Er erschleicht sich mit Hilfe seiner Mutter den Segen für den Erstgeborenen und bringt durch seine parteiische Liebe seinen Sohn Josef in arge Bedrängnis. Doch Jakob vermag aus seinen schmerzlichen Fehltritten und Erfahrungen zu lernen. Und er öffnet sich der Begegnung mit Gott.
Die biblische Gestalt des Patriarchen Jakob ist unter vielen Gesichtspunkten einmalig. Er ist im Alten Testament der Einzige, der diesen Namen trägt. In einer einschneidenden Begegnung in der Nacht erhält er den Namen „Israel“, der Bezeichnung für die ganze Gemeinschaft wird. Keine andere Person der Bibel wird in ihrem Lebensbogen und – vor allem – ihrer inneren Entwicklung so komplett gezeichnet wie er, von der Geburt bis zum Begräbnis (Genesis 25 – 50).
Beispielhaft. Diese Besonderheiten dürften u. a. damit zusammenhängen, dass ihm modellhafte Bedeutung zukommt. Er ist Vorbild für die Gemeinschaft, die seinen Namen trägt. An ihm wird beispielhaft ein Weg sichtbar, der die Verwandlung eines auf den eigenen Vorteil bedachten Menschen zu einer reifen, ausgleichenden Persönlichkeit schildert.

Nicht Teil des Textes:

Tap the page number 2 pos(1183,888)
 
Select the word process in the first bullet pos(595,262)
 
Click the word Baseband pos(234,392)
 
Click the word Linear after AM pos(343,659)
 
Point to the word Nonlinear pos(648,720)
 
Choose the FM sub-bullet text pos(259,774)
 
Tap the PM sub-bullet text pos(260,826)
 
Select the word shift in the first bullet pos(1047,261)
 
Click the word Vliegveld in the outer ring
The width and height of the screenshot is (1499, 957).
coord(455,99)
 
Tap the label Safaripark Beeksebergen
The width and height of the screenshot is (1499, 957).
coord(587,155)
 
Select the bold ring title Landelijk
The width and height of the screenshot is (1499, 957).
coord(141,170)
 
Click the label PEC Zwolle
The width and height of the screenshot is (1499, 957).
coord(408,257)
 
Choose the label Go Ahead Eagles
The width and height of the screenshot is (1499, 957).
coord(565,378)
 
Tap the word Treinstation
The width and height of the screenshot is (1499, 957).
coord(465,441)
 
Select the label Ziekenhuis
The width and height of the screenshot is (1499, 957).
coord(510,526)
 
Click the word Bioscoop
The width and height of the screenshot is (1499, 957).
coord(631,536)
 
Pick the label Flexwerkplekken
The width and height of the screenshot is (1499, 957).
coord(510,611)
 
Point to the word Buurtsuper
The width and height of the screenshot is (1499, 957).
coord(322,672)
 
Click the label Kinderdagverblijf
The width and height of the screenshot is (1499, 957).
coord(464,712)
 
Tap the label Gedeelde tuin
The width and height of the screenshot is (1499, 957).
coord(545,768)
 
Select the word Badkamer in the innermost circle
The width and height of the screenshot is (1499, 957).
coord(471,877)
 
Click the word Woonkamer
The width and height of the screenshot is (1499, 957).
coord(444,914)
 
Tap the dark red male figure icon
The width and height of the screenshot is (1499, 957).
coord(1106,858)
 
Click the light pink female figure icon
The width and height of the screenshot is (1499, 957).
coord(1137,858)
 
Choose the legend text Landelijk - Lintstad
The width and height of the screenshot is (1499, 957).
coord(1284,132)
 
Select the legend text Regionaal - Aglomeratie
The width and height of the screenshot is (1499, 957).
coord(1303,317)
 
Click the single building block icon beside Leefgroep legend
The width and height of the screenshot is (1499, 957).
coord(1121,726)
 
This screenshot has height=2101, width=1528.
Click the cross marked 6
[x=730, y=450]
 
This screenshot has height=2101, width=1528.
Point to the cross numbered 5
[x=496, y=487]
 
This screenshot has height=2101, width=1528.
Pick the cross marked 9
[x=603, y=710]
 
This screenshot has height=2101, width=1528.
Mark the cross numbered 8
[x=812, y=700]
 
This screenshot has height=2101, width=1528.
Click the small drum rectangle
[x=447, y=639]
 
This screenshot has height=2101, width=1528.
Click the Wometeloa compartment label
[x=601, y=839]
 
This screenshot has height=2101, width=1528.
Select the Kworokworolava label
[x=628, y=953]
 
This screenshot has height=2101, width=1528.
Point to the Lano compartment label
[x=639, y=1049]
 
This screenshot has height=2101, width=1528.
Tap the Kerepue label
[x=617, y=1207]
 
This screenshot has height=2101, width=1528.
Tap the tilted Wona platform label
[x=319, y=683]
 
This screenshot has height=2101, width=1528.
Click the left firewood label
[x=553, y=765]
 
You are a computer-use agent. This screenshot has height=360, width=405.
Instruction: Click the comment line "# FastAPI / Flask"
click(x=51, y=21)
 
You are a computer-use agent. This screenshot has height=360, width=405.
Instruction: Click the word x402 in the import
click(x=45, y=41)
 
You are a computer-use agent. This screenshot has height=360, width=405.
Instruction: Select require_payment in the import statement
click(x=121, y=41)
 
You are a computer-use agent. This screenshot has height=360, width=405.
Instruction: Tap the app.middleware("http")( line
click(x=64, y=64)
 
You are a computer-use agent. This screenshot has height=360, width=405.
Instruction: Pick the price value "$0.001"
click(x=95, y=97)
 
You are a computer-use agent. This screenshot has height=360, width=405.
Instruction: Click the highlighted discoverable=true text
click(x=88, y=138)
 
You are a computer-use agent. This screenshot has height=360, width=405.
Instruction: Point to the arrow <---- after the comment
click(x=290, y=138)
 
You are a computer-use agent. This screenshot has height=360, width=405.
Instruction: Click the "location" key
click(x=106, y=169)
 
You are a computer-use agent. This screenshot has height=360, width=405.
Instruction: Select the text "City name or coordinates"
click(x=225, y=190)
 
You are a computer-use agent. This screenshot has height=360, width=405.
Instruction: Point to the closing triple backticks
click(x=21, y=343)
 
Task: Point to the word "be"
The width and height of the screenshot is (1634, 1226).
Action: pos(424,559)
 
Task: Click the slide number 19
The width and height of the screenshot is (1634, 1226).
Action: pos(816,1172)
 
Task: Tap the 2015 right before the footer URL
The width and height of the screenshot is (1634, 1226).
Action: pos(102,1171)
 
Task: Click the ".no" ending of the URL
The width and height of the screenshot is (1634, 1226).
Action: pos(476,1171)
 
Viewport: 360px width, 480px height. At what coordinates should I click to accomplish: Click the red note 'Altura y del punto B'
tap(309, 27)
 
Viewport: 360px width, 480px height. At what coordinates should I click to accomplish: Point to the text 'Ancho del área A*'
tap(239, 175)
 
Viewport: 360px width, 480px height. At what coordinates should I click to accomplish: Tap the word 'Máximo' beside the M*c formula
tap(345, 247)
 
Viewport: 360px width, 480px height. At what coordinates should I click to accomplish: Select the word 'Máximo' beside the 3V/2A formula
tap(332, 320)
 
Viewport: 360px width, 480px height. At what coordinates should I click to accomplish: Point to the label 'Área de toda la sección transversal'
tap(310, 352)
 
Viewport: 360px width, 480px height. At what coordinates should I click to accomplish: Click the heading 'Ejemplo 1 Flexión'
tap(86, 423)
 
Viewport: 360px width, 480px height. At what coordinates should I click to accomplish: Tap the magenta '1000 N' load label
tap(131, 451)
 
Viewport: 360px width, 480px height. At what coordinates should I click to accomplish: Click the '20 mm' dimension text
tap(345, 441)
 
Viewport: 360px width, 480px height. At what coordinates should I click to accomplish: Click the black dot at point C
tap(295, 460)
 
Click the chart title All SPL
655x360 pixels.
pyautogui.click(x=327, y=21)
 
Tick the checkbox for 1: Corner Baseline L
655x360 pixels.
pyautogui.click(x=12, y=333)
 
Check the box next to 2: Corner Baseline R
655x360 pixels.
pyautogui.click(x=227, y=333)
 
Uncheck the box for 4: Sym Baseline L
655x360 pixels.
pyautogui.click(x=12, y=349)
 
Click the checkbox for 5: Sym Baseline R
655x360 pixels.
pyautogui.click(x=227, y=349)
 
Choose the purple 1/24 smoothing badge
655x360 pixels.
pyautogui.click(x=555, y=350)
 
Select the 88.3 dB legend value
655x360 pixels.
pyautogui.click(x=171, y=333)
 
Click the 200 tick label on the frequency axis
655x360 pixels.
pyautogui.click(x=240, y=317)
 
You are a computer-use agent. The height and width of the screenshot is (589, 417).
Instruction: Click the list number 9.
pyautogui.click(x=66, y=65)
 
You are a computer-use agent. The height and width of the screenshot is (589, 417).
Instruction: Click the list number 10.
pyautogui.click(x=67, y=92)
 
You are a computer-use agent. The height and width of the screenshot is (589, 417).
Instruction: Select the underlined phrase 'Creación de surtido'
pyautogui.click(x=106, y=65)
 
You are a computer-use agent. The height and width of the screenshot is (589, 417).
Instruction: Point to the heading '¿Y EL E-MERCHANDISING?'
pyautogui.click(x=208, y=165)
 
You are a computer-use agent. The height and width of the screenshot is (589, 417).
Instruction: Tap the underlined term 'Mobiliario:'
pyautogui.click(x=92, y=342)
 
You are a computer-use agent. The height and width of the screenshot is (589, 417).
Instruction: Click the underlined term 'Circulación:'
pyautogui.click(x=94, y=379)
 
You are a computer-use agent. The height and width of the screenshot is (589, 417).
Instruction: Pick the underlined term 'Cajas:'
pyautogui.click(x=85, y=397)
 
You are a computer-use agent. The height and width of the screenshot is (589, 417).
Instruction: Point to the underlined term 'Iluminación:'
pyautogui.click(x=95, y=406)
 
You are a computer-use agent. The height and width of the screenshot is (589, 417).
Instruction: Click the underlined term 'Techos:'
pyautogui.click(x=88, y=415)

Hinkend zur Versöhnung. Am Anfang nützt Jakob die Notlage seines Zwillingsbruders Esau aus (25, 29–34). Dann erschleicht er sich mit Hilfe einer Verkleidung und seiner Mutter Rebekka den Erstgeburtssegen vom blinden Vater (Gen 27). An den Folgen (Flucht, langer Aufenthalt in der Fremde, Gen 28 – 32) ist abzulesen, wie solches Verhalten zu beurteilen ist. Entscheidenden Anteil zur Befreiung von Jakobs Dominanz (in der Familie) und Willkür hat Gott, der ihm schon beim Auszug von zu Hause erschienen war und Beistand auf dem Weg ins Unbekannte und in die Unsicherheit zugesagt hatte (Gen 28, 10–22). Er gibt Jakob das Signal zum Aufbruch. Bei der Rückkehr in die Heimat erleidet Jakob im Ringen mit einem Unbekannten (Engel) eine Verletzung an der Hüfte (32, 23–33), wird aber fähig, unmittelbar darauf neu Esau entgegenzugehen und damit den alten offenen Konflikt zu lösen (33, 1-16).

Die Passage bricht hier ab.